Task instructions — Print all of the records below again, word for word, keeping each line unchanged.

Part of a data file
•••••
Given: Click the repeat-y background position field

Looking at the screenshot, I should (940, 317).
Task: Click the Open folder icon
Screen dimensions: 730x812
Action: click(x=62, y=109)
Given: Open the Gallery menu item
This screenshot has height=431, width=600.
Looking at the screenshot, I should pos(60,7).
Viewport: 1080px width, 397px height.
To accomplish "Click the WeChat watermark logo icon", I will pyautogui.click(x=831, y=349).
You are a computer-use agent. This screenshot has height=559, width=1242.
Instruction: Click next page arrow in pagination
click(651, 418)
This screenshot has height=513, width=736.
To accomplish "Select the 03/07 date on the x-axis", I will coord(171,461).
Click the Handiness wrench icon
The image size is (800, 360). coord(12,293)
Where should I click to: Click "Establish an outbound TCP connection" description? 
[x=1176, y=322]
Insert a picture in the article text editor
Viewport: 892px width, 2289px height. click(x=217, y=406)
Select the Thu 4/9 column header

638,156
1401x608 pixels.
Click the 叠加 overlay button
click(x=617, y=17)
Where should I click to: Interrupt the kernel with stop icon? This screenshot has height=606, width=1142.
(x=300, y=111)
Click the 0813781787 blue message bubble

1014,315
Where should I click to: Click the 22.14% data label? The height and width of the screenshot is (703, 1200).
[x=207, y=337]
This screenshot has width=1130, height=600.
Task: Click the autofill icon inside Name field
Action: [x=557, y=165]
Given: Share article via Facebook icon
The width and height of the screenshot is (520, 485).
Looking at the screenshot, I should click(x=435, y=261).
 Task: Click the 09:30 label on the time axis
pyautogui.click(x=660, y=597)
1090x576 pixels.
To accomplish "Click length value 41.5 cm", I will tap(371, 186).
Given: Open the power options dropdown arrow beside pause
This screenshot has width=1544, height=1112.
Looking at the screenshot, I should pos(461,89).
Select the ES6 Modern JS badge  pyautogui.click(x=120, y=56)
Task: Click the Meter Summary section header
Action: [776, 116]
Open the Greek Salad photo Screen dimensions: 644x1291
•••••
Answer to this exercise —
Given: Click the repeat-y background position field

Looking at the screenshot, I should (940, 317).
Task: Click the Open folder icon
Screen dimensions: 730x812
Action: click(x=62, y=109)
Given: Open the Gallery menu item
This screenshot has height=431, width=600.
Looking at the screenshot, I should pos(60,7).
Viewport: 1080px width, 397px height.
To accomplish "Click the WeChat watermark logo icon", I will pyautogui.click(x=831, y=349).
You are a computer-use agent. This screenshot has height=559, width=1242.
Instruction: Click next page arrow in pagination
click(651, 418)
This screenshot has height=513, width=736.
To accomplish "Select the 03/07 date on the x-axis", I will coord(171,461).
Click the Handiness wrench icon
The image size is (800, 360). coord(12,293)
Where should I click to: Click "Establish an outbound TCP connection" description? 
[x=1176, y=322]
Insert a picture in the article text editor
Viewport: 892px width, 2289px height. click(x=217, y=406)
Select the Thu 4/9 column header

638,156
1401x608 pixels.
Click the 叠加 overlay button
click(x=617, y=17)
Where should I click to: Interrupt the kernel with stop icon? This screenshot has height=606, width=1142.
(x=300, y=111)
Click the 0813781787 blue message bubble

1014,315
Where should I click to: Click the 22.14% data label? The height and width of the screenshot is (703, 1200).
[x=207, y=337]
This screenshot has width=1130, height=600.
Task: Click the autofill icon inside Name field
Action: [x=557, y=165]
Given: Share article via Facebook icon
The width and height of the screenshot is (520, 485).
Looking at the screenshot, I should click(x=435, y=261).
 Task: Click the 09:30 label on the time axis
pyautogui.click(x=660, y=597)
1090x576 pixels.
To accomplish "Click length value 41.5 cm", I will tap(371, 186).
Given: Open the power options dropdown arrow beside pause
This screenshot has width=1544, height=1112.
Looking at the screenshot, I should pos(461,89).
Select the ES6 Modern JS badge  pyautogui.click(x=120, y=56)
Task: Click the Meter Summary section header
Action: [776, 116]
Open the Greek Salad photo Screen dimensions: 644x1291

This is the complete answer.